Please return the listing below word for word, keeping every line intact.

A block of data
◇ ◇ ◇
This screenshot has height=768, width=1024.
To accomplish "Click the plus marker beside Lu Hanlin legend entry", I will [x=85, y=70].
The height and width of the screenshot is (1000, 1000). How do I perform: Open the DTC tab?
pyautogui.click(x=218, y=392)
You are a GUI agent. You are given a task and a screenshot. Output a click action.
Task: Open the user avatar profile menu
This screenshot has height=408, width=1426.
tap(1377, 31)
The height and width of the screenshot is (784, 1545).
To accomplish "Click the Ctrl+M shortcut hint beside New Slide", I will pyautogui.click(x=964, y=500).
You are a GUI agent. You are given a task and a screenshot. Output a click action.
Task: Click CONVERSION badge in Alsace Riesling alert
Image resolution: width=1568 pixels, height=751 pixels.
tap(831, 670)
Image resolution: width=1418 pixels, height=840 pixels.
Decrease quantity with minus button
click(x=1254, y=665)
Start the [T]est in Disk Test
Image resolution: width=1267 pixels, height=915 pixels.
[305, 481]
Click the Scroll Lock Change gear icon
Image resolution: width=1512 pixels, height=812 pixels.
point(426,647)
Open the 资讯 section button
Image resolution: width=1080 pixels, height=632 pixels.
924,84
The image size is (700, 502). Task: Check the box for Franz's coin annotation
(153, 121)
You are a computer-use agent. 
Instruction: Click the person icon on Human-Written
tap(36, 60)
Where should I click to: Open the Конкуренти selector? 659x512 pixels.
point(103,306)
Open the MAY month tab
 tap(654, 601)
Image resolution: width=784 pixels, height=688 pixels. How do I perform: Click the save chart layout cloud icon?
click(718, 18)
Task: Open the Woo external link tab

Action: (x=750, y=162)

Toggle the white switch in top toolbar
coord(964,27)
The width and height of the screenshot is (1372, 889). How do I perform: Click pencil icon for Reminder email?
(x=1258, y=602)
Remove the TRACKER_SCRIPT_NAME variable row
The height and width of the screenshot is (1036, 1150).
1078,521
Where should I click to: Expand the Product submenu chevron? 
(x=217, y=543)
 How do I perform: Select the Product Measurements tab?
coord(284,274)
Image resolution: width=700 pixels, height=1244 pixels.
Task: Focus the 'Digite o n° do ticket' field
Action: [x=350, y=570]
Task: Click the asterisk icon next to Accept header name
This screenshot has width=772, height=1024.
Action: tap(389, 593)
◇ ◇ ◇
> [Written reply]:
This screenshot has height=768, width=1024.
To accomplish "Click the plus marker beside Lu Hanlin legend entry", I will [x=85, y=70].
The height and width of the screenshot is (1000, 1000). How do I perform: Open the DTC tab?
pyautogui.click(x=218, y=392)
You are a GUI agent. You are given a task and a screenshot. Output a click action.
Task: Open the user avatar profile menu
This screenshot has height=408, width=1426.
tap(1377, 31)
The height and width of the screenshot is (784, 1545).
To accomplish "Click the Ctrl+M shortcut hint beside New Slide", I will pyautogui.click(x=964, y=500).
You are a GUI agent. You are given a task and a screenshot. Output a click action.
Task: Click CONVERSION badge in Alsace Riesling alert
Image resolution: width=1568 pixels, height=751 pixels.
tap(831, 670)
Image resolution: width=1418 pixels, height=840 pixels.
Decrease quantity with minus button
click(x=1254, y=665)
Start the [T]est in Disk Test
Image resolution: width=1267 pixels, height=915 pixels.
[305, 481]
Click the Scroll Lock Change gear icon
Image resolution: width=1512 pixels, height=812 pixels.
point(426,647)
Open the 资讯 section button
Image resolution: width=1080 pixels, height=632 pixels.
924,84
The image size is (700, 502). Task: Check the box for Franz's coin annotation
(153, 121)
You are a computer-use agent. 
Instruction: Click the person icon on Human-Written
tap(36, 60)
Where should I click to: Open the Конкуренти selector? 659x512 pixels.
point(103,306)
Open the MAY month tab
 tap(654, 601)
Image resolution: width=784 pixels, height=688 pixels. How do I perform: Click the save chart layout cloud icon?
click(718, 18)
Task: Open the Woo external link tab

Action: (x=750, y=162)

Toggle the white switch in top toolbar
coord(964,27)
The width and height of the screenshot is (1372, 889). How do I perform: Click pencil icon for Reminder email?
(x=1258, y=602)
Remove the TRACKER_SCRIPT_NAME variable row
The height and width of the screenshot is (1036, 1150).
1078,521
Where should I click to: Expand the Product submenu chevron? 
(x=217, y=543)
 How do I perform: Select the Product Measurements tab?
coord(284,274)
Image resolution: width=700 pixels, height=1244 pixels.
Task: Focus the 'Digite o n° do ticket' field
Action: [x=350, y=570]
Task: Click the asterisk icon next to Accept header name
This screenshot has width=772, height=1024.
Action: tap(389, 593)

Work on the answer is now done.